TEXT SECTION:

- Tiny, wingless, the underneath of the abdomen with a projecting ventral tube at the base and towards the hind end a forked process used for jumping (in most species).
- Many are short cylindrical in shape, but one group has an almost globular abdomen.
- Incomplete life cycle: egg, larva and adult.
- Some recent studies of Collembola suggest that they may be more closely related to crabs and shrimps (Crustacea) than to insects.
How & where they live
- They are part of the soil fauna, feeding on bacteria and decaying plant material. When disturbed they spring into the air in an uncontrolled manner, as an escape mechanism from predators.
- They can occur in huge numbers in leaf-litter, soil and among other decaying vegetation. A few live on the surface of freshwater and others live on the inter-tidal seashore.

REQUIRED TASKS:
#1 What does the Collembola text say these animals feed on?
#2 Pick up the Collembola text after its final sentence and continue it.
The listing that comes next is separate material with no connection to the Collembola text.

[Pixel coordinate grounding data]
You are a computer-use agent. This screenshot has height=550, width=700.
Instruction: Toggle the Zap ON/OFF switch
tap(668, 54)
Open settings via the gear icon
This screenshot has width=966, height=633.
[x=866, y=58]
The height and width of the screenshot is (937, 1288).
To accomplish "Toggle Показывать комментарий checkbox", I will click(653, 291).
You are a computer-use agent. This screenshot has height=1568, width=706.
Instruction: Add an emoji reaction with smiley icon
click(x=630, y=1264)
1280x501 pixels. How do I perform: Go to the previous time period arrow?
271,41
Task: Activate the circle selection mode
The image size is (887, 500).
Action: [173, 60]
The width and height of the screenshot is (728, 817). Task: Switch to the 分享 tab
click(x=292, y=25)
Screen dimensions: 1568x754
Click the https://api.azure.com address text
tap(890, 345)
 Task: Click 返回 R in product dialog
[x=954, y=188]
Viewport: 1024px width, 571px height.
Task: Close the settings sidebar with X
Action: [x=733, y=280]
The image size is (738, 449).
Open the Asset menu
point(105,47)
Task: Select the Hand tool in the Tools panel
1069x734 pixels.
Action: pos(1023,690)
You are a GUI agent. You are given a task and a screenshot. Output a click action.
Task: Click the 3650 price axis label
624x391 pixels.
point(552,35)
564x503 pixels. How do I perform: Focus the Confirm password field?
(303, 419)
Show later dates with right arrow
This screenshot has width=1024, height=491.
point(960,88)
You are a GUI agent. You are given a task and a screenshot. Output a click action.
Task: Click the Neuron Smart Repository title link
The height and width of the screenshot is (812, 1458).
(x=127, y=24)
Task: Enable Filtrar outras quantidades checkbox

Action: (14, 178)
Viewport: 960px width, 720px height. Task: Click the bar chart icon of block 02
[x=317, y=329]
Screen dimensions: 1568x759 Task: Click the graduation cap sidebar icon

EXPECTED OUTPUTS:
#1 Bacteria and decaying plant material.

#2
Number of species
- In Britain about 300 species (plus another 11 species only in hot houses and similar artificial situations).
- Worldwide about 2000 species.
It's amazing Most jumping insects (or hexapods) use their hind legs for jumping (as in a flea or grasshopper). Collembola have come-up with a fantastic design, by turning a hind process under the abdomen which can be used to flick the animal into the air as an escape mechanism. That’s fine for a tiny body that will not harm itself when crash landing; without wings there is no control in mid-air.
It's amazing In soil and leaf litter they often occur in densities of at least 40,000 m2.